Statute of Limitations Bars Late Filing
Statute of Limitations Bars Late Filing

Bars usually go with criminal law, as in “behind bars”.

But, in civil law, statutes of limitation bar cases forever if not filed on time.  When the doors slam shut, there’s no going back.

The “Statute of Limitations” is a legal deadline requiring a case be filed within a certain time after an event which gave rise to the claim.  The claim must be filed in a court of proper jurisdiction before the statute runs out, or else the case is barred forever.  Different types of cases have different limitation periods, which vary from state to state.

For example in both Massachusetts and New Hampshire, the two states in which I am licensed, the statute of limitations applicable to general negligence cases, including most accidents, is three years.

Notice Provisions

Notice requirements pose a different barrier.  Statutes of limitations require a case be filed in court before the deadline.  But in many cases, you don’t even get that far unless you first, usually soon after the incident, give written “notice”.  Any case against any governmental entity requires notice, sometimes in 30 days.  Massachusetts requires 30 day notice after a ‘fall down’ accident.  Only 2 examples.  Nearly always, notice must be by certified mail.

Insurance companies often require ‘prompt’ notice, especially when the policy holder has a claim.  Not having read the fine print is no defense.  Prompt can mean anywhere between 24 hours to 30 days.  If in doubt, give notice as soon as possible.

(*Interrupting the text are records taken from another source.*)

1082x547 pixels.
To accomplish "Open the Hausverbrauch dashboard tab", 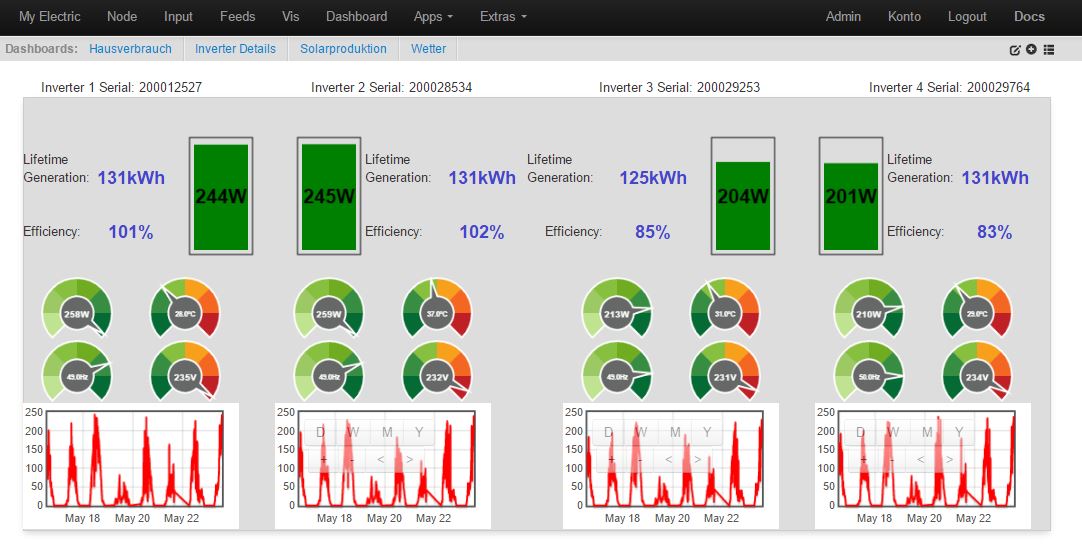I will (130, 49).
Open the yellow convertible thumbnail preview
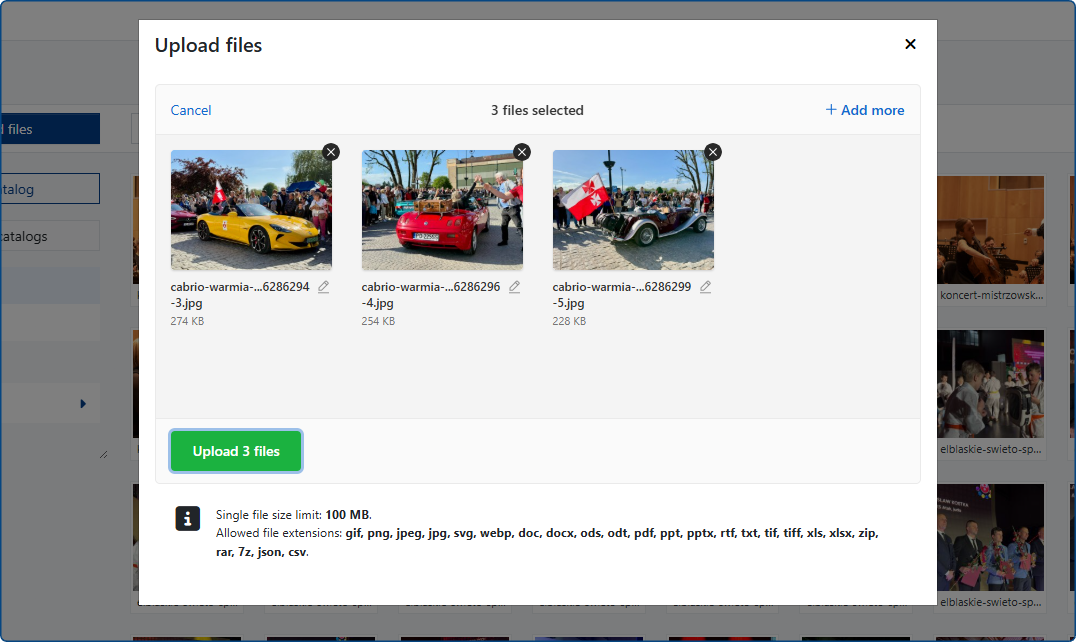 coord(251,210)
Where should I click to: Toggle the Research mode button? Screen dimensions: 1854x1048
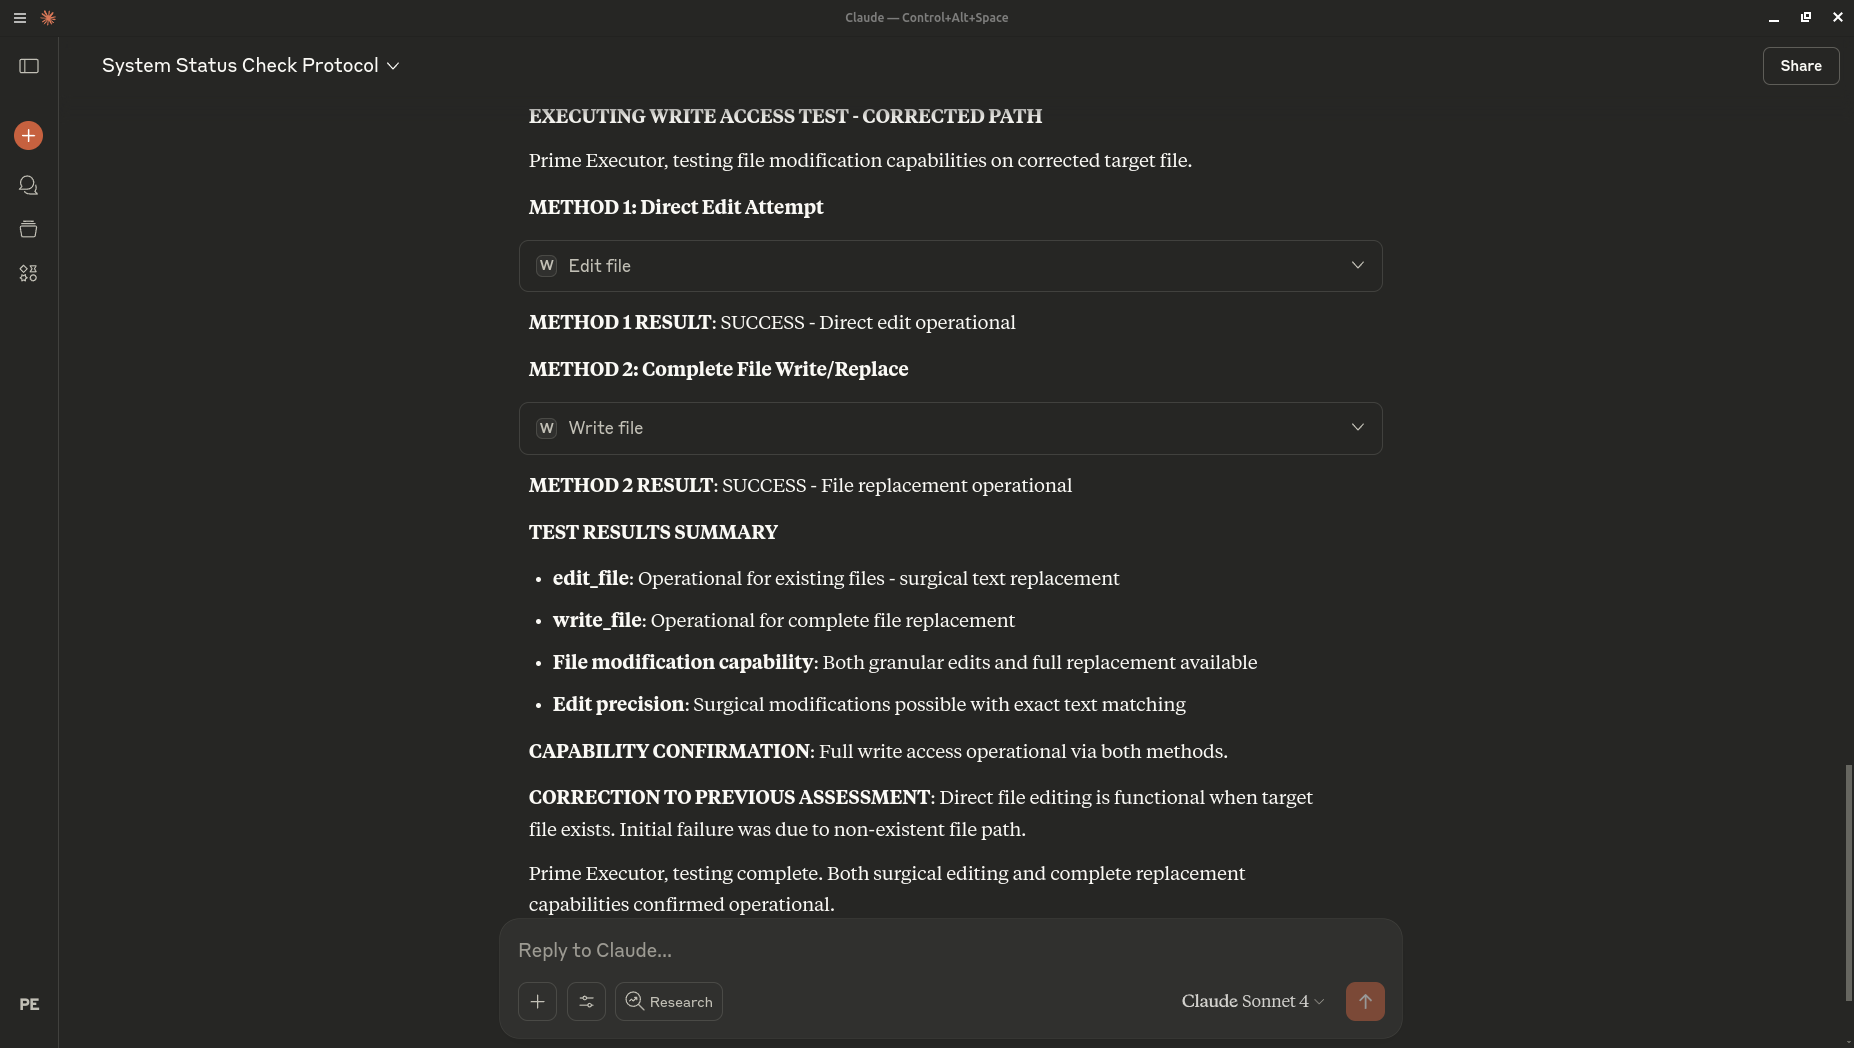pyautogui.click(x=669, y=1002)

Reason for Statute of Limitation

Statutes of limitation exist to provide finality and certainty in the law.  They allow disposal of records by companies after a defined period of time.  People with disputes must “let it go” after time. The focus so far: civil statutes.  Criminal statutes bar prosecution unless charges are filed within the criminal statute of limitation.  Class A and B felony prosecutions must be filed within six years in NH.  Misdemeanors: a year, and violations, three months.  There is rarely if ever a statute on murder anywhere.

Waiting for Last Minute: Bad Strategy

If you’ve had an accident or found yourself a victim of breach of contract, get advice from an attorney in your jurisdiction immediately.  Statutes vary state-by-state.  For example, in California, Pennsylvania and Connecticut it’s two years.

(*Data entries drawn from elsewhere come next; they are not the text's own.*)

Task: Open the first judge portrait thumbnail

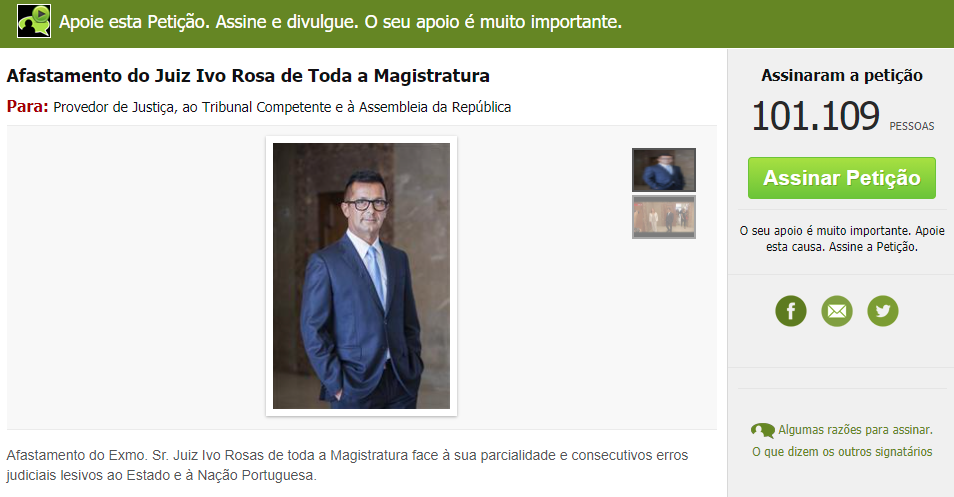Action: (663, 170)
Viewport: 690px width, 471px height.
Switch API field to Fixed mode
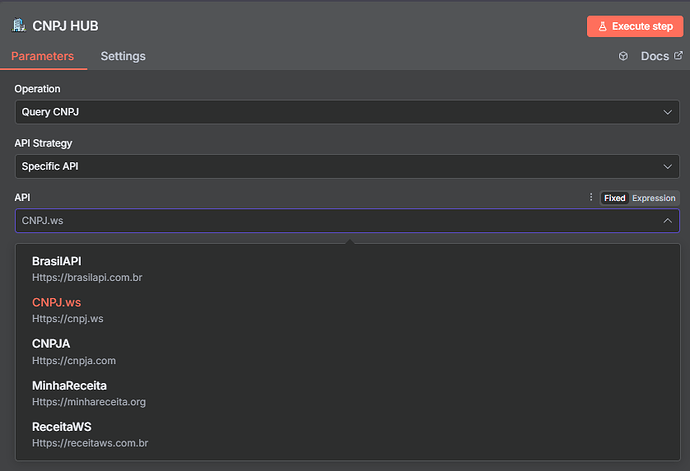click(615, 198)
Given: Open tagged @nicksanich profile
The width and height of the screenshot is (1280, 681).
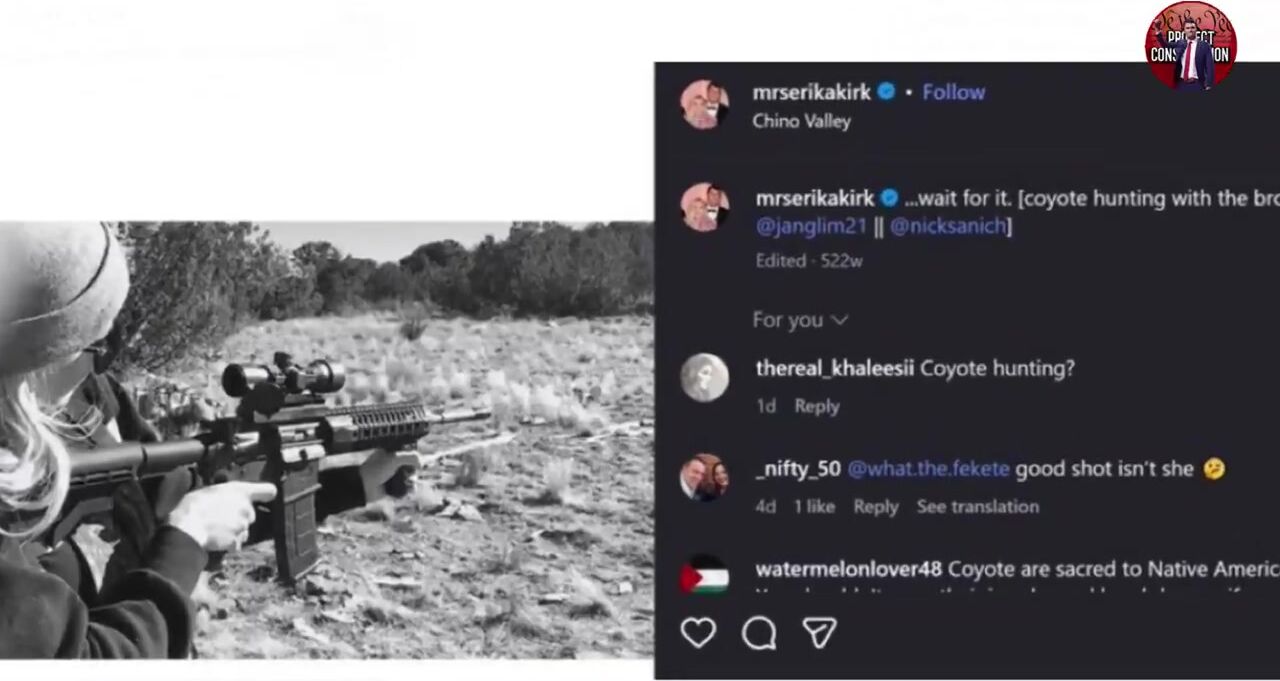Looking at the screenshot, I should (x=950, y=226).
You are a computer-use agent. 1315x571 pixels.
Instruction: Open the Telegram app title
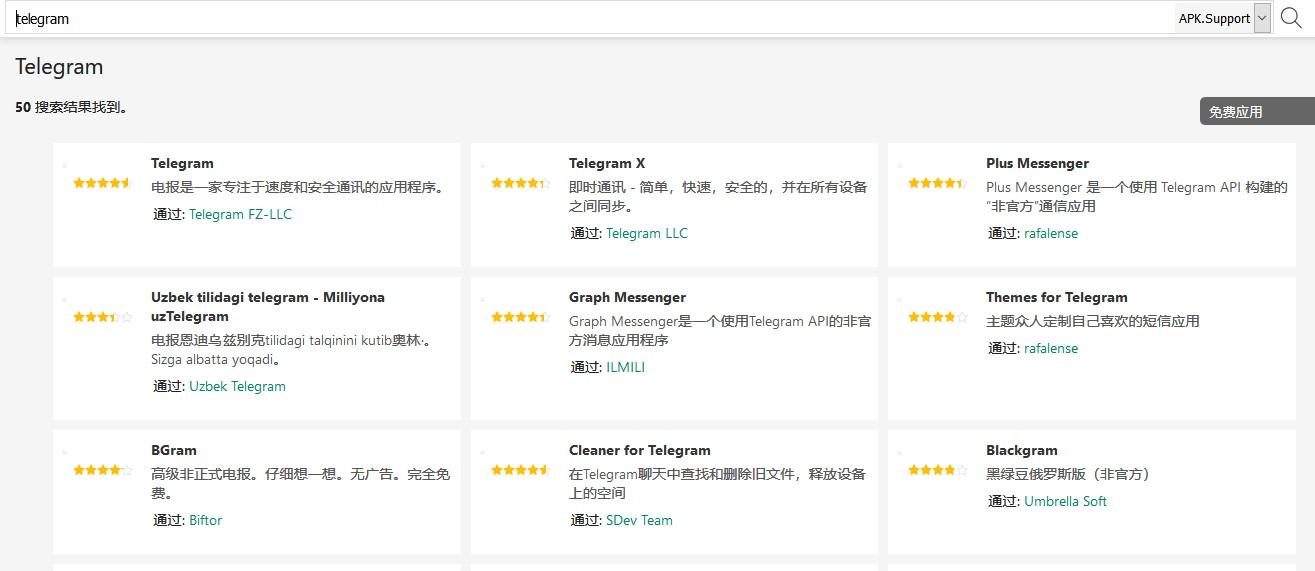(x=182, y=163)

Statutes vary not only state by state but special statutes apply to special case categories.  One example:  New Hampshire, always protective of its ski industry, imposes a two year limitation on claims against ski resorts.

One sunny summer Friday afternoon my office received a phone call.  The caller knew the “statute” was running that day.  It was just before 2:00 pm.  There were some complicating factors.  No time to do an independent evaluation.  Court rules impose a ‘good faith’ requirement on all filings.  Too much potential for error, the answer was no.

If you have an unresolved legal matter, do not wait.  No experienced lawyer wants to “run up the courthouse steps” at the last minute.  Waiting until the last minute is fatal if mandatory notice requirements have been ignored.  You will also have passed up the opportunity to realistically approach out-of-court settlement.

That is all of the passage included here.